La scuola è negli ultimi anni uno dei terreni più fertili e oscuri su cui coltivare cinema in Giappone, come dimostrano il bellissimo Confessions di Nakashima o il recente Penance di Kurosawa. Prosegue, come in una sorta di ideale trilogia, Lesson of the Evil, nuovo film di Miike Takashi, regista di culto per molti cinefili, che inaugura il concorso del 7° festival internazionale del film di Roma.
La vicenda ha per protagonista un professore modello, intelligente bello e amato dai suoi studenti, ma che nasconde più di un segreto, uno dei quali lo lega a una misteriosa scia di suicidi nella precedente scuola dove insegnava. Scritto dallo stesso Miike a partire da un romanzo di Kishi Yosuke, Lesson of the Evil (in italiano, ufficiosamente Il canone del male), è un thriller macabro e violento, spietato ma anche ironico che sembra una versione scolastica di American Psycho.
Attraverso la figura di Hasumi (azzeccatissima la scelta del carismatico Ito Hideaki), Lesson of the Evil scava dentro il male che si annida in ogni essere umano, arrivando a darne una lettura quasi metafisica nella prima parte, prima di sfociare in un lungo finale esplosivo, dove il paradosso, la follia e la raffinatezza di Miike prendono il sopravvento, come dimostra l’uso ripetuto dell’Opera da 3 soldi di Brecht e Weil in colonna sonora: se i fan del regista possono essere soddisfatti per la generosa dose di sangue e di violenza sparsa (in particolare, l’uso di una pistola saldatrice), si stenta però a trovare qull’occhio clinico e chirurgico che da sempre contraddistingue il cinema del giapponese.
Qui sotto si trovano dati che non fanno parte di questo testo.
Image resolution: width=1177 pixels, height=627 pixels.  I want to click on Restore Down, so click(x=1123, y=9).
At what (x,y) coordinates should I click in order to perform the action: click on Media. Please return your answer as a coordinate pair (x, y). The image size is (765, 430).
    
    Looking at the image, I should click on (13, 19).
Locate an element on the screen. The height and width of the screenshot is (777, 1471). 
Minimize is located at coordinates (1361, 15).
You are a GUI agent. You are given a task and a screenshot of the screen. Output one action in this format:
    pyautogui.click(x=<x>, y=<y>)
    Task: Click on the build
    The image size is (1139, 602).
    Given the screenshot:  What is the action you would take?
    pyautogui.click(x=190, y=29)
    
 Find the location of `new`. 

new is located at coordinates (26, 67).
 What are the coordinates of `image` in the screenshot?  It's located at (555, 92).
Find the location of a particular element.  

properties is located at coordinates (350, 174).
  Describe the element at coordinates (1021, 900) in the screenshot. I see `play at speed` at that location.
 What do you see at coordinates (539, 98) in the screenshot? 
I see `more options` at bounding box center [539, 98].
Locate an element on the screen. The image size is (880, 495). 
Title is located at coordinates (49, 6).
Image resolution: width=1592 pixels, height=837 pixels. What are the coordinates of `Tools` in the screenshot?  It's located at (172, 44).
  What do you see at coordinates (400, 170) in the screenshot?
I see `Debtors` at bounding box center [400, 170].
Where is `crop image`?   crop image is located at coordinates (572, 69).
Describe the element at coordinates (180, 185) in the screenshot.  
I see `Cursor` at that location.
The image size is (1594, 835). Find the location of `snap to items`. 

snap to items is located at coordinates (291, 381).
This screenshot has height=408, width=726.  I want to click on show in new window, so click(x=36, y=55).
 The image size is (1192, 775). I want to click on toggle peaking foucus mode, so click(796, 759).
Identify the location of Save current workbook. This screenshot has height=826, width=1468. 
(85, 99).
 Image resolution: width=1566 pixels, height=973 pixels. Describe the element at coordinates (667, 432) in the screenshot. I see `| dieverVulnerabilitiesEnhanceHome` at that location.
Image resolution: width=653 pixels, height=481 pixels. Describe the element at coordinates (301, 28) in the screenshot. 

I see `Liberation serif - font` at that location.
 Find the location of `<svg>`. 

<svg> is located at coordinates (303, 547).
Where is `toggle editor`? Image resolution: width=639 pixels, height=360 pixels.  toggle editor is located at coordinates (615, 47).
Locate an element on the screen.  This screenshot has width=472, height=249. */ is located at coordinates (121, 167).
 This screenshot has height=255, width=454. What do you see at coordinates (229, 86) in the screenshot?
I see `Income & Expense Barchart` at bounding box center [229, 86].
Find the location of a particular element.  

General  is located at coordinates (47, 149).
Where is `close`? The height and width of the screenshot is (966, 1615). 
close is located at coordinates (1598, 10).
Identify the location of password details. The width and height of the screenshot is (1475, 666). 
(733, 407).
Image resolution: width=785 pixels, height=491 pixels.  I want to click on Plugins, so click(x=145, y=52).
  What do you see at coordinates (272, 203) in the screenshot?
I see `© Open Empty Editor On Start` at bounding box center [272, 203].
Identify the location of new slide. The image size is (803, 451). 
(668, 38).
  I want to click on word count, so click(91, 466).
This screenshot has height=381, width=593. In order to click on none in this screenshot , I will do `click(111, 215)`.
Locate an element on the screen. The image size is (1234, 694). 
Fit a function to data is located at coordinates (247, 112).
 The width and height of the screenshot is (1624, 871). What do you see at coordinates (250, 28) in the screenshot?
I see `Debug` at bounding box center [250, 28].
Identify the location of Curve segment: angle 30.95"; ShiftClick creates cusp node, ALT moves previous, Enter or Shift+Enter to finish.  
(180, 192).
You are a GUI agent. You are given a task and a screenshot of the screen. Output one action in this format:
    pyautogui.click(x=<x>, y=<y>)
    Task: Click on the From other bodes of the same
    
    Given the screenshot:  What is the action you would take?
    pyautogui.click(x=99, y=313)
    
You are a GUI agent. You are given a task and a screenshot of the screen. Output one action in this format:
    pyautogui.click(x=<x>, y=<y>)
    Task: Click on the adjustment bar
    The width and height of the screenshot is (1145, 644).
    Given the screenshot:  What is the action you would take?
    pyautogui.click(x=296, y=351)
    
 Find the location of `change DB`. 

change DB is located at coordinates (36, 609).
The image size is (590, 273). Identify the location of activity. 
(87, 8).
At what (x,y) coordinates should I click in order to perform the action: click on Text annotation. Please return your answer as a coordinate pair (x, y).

Maturato come narratore e come metteur en scene, nella scelta di una struttura più sobria, quasi classica che si rifà alle complesse trame del cinema orientale degli ultimi tempi, Miike sembra però un po’ più convenzionale del solito, pur nei limiti del suo occhieggiare, facendo sembrare questa lezione del male un variante più accelerata ma non meno “standard” di un qualunque omologo americano, minaccia di seguito compresa. Nulla di male, e il suo dovere il film lo fa. Solo che rischia le corde della monotonia, cosa che con Miike non era mai accaduta.